**Instruction A**
In the records, copy verbatim the part that opens with the line containing "The width and height of the screenshot is (692, 375)." and closes with the line containing "Looking at the screenshot, I should 720,837.", including both of those lines.

**Page text**
######

How To Watch the Series Finale of ‘Girls’ To Realize That Parenthood is Hard

I became a fan of the HBO series, Girls, just a few short months ago.  I wish that I had watched it when it first started, but then I wouldn’t have been able to obsessively binge-watch the first 5 seasons.  I had seen previews for the final season and decided I wanted to see what this show was all about.  So I started and then couldn’t stop.  I think I watched Season 1 in a day.  I think what appealed to me is, first, I love shows that are set in New York City. I have always wanted to live there so I like to vicariously live through a series.  I was a Sex and the City fan for this reason as well.  However, since I am not wealthy, I couldn’t really relate to the characters.  It was fun seeing what life could be though. Then I watched Girls and these characters are in their 20s, with jobs that are just that, jobs. This is what your 20s are supposed to be like.  You have your friends from college, your job that pays the rent, and of course, your dating life.  Now, I met my husband while we were in high school so I didn’t exactly have that experience.  But, nonetheless, this show became very relatable.

As the series went on, friendships started dissipating, jobs were started and ended, and the characters started thinking about what they really wanted to do with their life.  Then, out of nowhere, the main character, Hannah, found out she was pregnant.  Well this threw me for a loop.  As with all shows that I watch, I become invested in the characters’ relationships and I knew that Hannah and Adam were officially over.  I was very upset.  I started making predictions of how the series would end.  My guess was that Hannah would decide that she would be happiest being single with her baby, have her career, and everything would be wonderful.  I assumed that the last episode would show her working as a teacher, maybe show her labor and delivery, and the last minute show a very cliche happy ending of her smiling at her new baby.  Wrong!!!

######

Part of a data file
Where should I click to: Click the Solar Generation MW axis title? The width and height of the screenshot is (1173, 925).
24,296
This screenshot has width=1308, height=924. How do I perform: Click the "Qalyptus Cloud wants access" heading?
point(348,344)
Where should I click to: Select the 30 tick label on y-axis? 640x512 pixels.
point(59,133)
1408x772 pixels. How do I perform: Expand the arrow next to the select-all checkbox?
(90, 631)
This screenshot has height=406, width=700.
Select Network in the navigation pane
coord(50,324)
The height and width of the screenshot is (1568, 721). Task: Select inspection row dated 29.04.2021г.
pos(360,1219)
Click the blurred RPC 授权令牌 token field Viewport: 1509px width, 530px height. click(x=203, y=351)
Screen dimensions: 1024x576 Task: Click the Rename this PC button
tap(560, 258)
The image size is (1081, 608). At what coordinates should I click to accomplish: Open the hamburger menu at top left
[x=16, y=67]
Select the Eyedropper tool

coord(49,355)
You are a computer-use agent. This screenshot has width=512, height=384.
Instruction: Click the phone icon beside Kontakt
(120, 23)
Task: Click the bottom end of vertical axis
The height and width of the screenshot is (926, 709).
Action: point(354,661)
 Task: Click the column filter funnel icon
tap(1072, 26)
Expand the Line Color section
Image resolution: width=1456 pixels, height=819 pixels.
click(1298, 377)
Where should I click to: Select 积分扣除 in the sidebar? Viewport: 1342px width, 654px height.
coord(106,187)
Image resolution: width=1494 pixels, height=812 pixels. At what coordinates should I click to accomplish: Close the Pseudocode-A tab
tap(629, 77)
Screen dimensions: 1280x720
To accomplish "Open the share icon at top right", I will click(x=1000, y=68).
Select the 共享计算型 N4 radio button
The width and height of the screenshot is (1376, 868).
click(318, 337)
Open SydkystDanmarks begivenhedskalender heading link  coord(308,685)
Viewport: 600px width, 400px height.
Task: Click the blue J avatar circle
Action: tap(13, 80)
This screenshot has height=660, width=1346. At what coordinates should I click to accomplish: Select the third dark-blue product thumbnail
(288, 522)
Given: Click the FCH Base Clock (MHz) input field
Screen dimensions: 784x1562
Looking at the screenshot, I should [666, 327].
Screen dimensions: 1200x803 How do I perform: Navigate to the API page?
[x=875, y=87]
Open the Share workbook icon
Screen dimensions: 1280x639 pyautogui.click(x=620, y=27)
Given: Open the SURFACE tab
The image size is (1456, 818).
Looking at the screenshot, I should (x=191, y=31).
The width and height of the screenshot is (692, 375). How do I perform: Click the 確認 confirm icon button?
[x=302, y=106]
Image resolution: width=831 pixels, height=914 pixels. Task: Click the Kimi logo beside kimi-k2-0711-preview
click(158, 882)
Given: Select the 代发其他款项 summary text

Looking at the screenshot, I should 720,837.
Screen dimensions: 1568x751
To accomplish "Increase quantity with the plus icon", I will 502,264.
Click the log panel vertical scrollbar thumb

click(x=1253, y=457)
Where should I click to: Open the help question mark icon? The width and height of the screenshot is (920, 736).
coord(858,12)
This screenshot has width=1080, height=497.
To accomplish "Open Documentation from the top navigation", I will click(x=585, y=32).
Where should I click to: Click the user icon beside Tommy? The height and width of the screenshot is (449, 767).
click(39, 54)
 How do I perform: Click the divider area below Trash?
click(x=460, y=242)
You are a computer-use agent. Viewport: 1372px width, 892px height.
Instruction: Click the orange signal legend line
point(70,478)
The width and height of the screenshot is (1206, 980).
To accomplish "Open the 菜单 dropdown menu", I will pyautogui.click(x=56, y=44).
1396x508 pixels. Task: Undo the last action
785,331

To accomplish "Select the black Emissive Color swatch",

######

**Instruction B**
Write what follows the last sentence of the piece about watching the series finale of Girls.

**Task result A**
The width and height of the screenshot is (692, 375). How do I perform: Click the 確認 confirm icon button?
[x=302, y=106]
Image resolution: width=831 pixels, height=914 pixels. Task: Click the Kimi logo beside kimi-k2-0711-preview
click(158, 882)
Given: Select the 代发其他款项 summary text

Looking at the screenshot, I should 720,837.

**Task result B**
I was surprised to see that 2 minutes in, she had already moved upstate and had her baby.  I was even more surprised when she was discussing her breastfeeding issues.  My first thought was, this poor woman.  Aren’t there any IBCLC’s in her area?  Maybe she doesn’t know what a postpartum doula is.  Now, obviously, the breastfeeding issues are not just about breastfeeding.  They are a metaphor for how frustrating and stressful it is to be a new parent.  And on top of it, she is a single mom and her self-obsessed friend is living with her.  I thought that the episode was such a perfect example of how quickly a new parent can start to lose it.  Most shows and movies show this picture perfect scenario of how wonderful having a baby can be.  Don’t get me wrong, it is the best thing that I ever did.  I have no regrets having my children and wouldn’t change anything.  But it is hard work, especially the newborn period.  You are tired, you haven’t taken a shower, all you have eaten is a handful of cereal, yet you still haven’t lost your baby weight.  If you are lucky enough to a have a partner, if they are actually helpful, it can be very stressful on them as well.  Not just mothers get postpartum depression.  The partner becomes the sole money maker, the errand person, the housecleaner, and still the other parent to this new baby and any other children. Anyone who is already a parent knows that when your partner walks through the door, you hand over the baby.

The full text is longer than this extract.